Last updated: March 2026
Understanding Exchange Rates
An exchange rate tells you how much one currency is worth in terms of another. It is the fundamental mechanism that enables international trade, travel, and investment. Without exchange rates, a Japanese manufacturer could not sell cars in Europe and an American tourist could not buy dinner in Paris.
Exchange rates are quoted as currency pairs. The first currency (the base) is always equal to one unit, and the second currency (the quote) shows how much of it you get. For example, EUR/USD = 1.08 means one Euro buys 1.08 US Dollars. This calculator lets you convert between any two of the 50+ supported currencies using live mid-market rates.
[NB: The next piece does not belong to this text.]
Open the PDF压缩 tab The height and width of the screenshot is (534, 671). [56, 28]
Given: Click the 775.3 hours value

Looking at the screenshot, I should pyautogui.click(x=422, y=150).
How the Forex Market Sets Exchange Rates
The foreign exchange market is a decentralized global marketplace where currencies are traded. Unlike stock exchanges with physical floors, forex operates as an electronic network of banks, institutions, and individual traders connected 24 hours a day, five days a week. Trading begins in Sydney, moves to Tokyo, then London, and finally New York before cycling back.
At approximately $7.5 trillion in daily volume, the forex market dwarfs every other financial market on Earth. London is the largest center, handling about 38% of global forex turnover, followed by New York (19%), Singapore (9%), and Hong Kong (7%). The sheer volume means that exchange rates are among the most efficiently priced assets in the world.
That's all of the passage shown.